REQUIRED TASK |
Count the lines in the records below that contain the word "step". Reply with only that number.

DATA |
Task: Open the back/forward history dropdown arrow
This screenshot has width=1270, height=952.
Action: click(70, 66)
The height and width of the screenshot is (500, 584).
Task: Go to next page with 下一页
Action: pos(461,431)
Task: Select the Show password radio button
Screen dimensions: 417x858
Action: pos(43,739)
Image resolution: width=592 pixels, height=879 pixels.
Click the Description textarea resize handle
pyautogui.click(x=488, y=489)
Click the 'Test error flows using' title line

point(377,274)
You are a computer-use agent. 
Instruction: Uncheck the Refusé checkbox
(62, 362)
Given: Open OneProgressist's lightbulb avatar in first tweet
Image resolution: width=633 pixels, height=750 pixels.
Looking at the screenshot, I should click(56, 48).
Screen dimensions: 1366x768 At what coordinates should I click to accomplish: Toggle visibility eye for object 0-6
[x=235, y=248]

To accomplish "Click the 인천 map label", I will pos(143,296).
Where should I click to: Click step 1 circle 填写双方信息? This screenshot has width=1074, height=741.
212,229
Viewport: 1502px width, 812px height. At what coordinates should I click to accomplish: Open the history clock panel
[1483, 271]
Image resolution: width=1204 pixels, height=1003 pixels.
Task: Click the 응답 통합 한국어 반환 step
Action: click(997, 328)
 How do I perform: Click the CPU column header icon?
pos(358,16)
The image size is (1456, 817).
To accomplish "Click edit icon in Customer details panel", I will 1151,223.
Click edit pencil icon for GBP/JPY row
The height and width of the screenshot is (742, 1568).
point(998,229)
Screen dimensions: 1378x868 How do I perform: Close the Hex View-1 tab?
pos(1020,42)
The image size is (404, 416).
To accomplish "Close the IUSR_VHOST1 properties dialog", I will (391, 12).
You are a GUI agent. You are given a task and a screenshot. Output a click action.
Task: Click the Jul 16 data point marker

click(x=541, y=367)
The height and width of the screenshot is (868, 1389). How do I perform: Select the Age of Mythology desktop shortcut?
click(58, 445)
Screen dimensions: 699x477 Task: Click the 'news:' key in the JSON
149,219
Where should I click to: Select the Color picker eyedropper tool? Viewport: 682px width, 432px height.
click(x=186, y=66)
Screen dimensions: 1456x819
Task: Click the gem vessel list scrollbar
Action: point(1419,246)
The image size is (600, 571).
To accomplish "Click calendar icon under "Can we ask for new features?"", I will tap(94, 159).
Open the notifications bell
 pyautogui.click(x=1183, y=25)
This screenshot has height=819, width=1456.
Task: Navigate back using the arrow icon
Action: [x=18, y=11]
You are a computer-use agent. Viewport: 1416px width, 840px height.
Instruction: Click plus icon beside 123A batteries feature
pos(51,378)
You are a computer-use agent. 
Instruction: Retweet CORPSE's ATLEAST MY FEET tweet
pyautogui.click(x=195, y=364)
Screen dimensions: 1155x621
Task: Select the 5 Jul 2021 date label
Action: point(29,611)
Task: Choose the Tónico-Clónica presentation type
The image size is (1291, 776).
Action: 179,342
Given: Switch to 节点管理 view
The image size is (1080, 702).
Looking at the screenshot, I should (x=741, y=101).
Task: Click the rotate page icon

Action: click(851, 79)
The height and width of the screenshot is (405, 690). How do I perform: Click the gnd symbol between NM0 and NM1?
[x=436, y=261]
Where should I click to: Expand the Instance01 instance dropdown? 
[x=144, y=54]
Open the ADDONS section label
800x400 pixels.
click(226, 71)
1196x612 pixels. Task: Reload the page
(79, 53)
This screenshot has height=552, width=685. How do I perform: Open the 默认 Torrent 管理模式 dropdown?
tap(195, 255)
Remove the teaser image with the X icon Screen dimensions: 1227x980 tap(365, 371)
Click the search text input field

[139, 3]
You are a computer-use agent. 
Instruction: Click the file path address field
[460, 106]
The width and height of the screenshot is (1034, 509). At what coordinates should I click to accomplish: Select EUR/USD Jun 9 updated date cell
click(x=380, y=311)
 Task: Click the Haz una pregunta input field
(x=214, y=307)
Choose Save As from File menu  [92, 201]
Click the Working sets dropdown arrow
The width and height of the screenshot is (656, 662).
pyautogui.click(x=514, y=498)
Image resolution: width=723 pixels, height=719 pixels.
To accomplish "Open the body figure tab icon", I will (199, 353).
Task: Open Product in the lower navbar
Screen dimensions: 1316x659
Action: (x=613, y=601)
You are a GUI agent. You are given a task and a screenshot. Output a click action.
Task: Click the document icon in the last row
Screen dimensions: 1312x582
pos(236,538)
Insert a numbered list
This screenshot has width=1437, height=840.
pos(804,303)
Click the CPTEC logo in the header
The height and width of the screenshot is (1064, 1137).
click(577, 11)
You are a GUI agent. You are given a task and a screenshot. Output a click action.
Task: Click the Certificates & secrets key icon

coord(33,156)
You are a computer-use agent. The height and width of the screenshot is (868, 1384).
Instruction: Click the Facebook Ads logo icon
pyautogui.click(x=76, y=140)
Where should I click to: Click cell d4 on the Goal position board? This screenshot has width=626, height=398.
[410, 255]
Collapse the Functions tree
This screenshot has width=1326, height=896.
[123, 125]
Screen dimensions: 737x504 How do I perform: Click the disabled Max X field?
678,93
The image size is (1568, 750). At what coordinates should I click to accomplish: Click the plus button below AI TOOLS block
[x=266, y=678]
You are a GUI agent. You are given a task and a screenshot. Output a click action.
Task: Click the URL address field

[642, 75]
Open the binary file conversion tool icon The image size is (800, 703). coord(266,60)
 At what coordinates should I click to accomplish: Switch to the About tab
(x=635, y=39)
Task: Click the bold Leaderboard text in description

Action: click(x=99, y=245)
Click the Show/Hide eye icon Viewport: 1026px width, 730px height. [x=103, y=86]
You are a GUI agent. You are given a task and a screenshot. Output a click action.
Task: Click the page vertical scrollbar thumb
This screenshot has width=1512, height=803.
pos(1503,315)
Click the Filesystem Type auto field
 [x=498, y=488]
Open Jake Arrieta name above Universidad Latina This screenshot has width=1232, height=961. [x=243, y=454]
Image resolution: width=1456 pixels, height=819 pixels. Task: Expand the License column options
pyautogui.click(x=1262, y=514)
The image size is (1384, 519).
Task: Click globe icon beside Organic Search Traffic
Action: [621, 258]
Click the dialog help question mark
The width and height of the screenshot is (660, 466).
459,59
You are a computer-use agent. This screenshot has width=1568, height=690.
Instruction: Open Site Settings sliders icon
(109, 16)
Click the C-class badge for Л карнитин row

ANSWER FOR THIS EXERCISE |
2